The code below determines which variables have the most positive correlation and which have the most negative correlation. - The variables with the most positive correlation are surface area accessible to water (saaH2O) and volume (vol). This makes logical sense, since volume and surface area are positively related. - The variables with the most negative correlation are polarity requirement (polar req) and Hydrophobicity (H20pho.35).

#Finding the variables that have the most positive correlation
which(cor_ == max(cor_, na.rm = T), arr.ind = T)

##        row col
## saaH2O   8   2

cor_[which(cor_ == max(cor_, na.rm = T), arr.ind = T) ]

## [1] 0.99

#Finding the variables that have the most negative correlation
which(cor_ == min(cor_, na.rm = T), arr.ind = T)

##           row col
## polar.req  10   7

cor_[which(cor_ == min(cor_, na.rm = T), arr.ind = T)]

## [1] -0.87

Plot 0: Scatterplot matrix

This function panel.cor allows us to create an upper half of a distance matrix that displays the correlation between the two variables instead of the scatter plot.
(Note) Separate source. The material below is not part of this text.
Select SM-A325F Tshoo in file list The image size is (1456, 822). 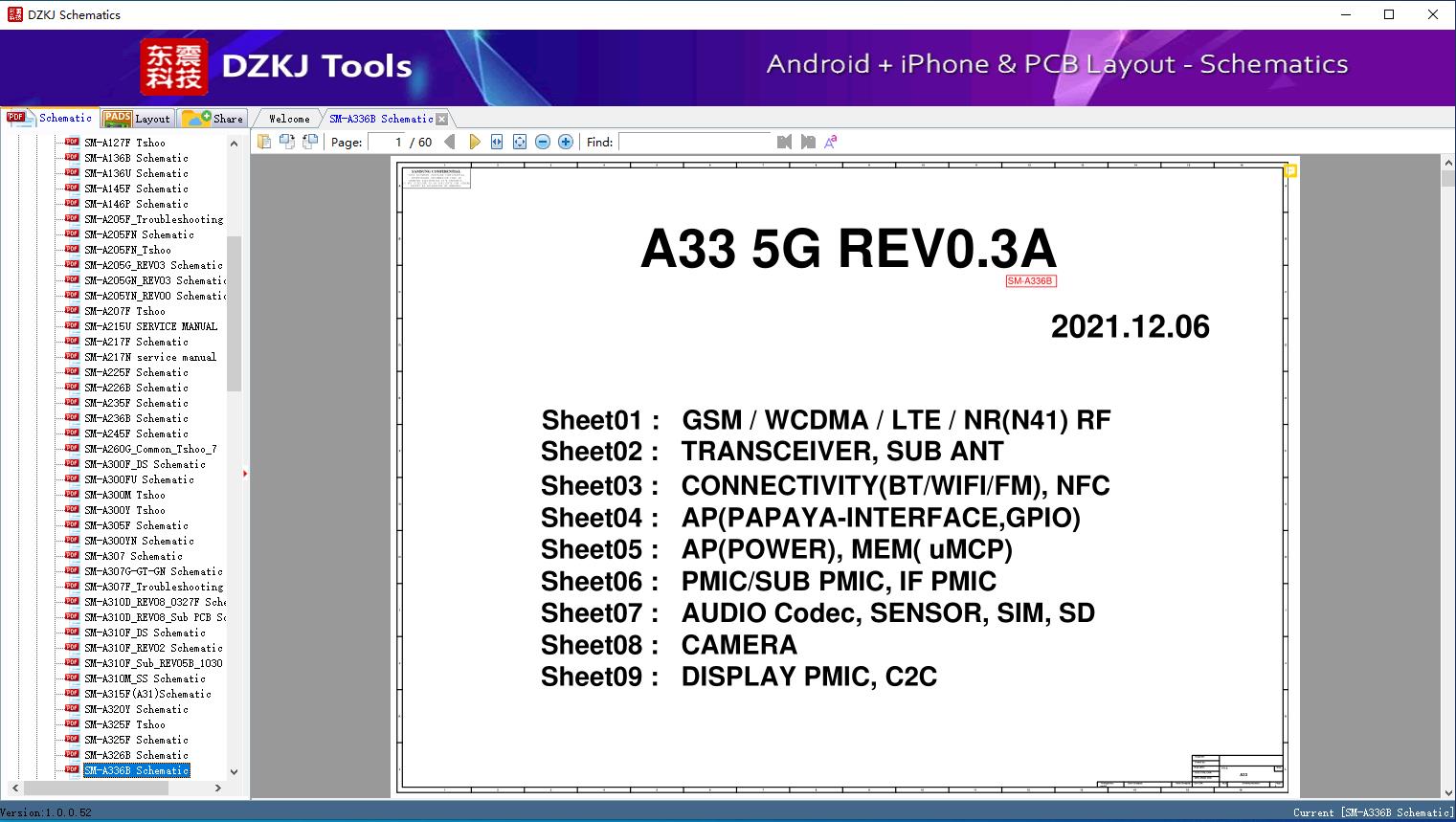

Further, it displays the correlation in a greater font it the correlation itself is larger.

panel.cor <- function(x, y, digits = 2, prefix = "", cex.cor,...) {
  usr <- par("usr"); on.exit(par(usr))
  par(usr = c(0, 1, 0, 1))
  r <- abs(cor(x, y))
  txt <- format(c(r, 0.123456789), digits = digits)[1] 
  txt <- paste0(prefix, txt)
  if(missing(cex.cor)) cex.cor <- 0.8/strwidth(txt)
  text(0.5, 0.5, txt, cex = cex.cor * r) }

plot(~MW.da+vol+pol+H2Opho.34+H2Opho.35+polar.req+bulk+isoelec,
     data = na.omit(aa_dat[, c("MW.da", "vol", "pol", "H2Opho.34", "H2Opho.35", "polar.req", "bulk", "isoelec")]),
     panel = panel.smooth,
     upper.panel = panel.cor)

It seems that Vol and MW.da have a very strong relationship as well as H2Opho.35 and pol and H2Opho.34. The correlations are easily determined because the upper half of the matrix displays them in large text.

Plot 1: Replication Higgs & Atwood Figure 2.8

This plot represents the relationship between the volume of an amino acid and its isoelectric point. We can see that there seems to be a strong, relatively vertical relationship where the volume does nat change, but most amino acids have an isoelectric point around 6.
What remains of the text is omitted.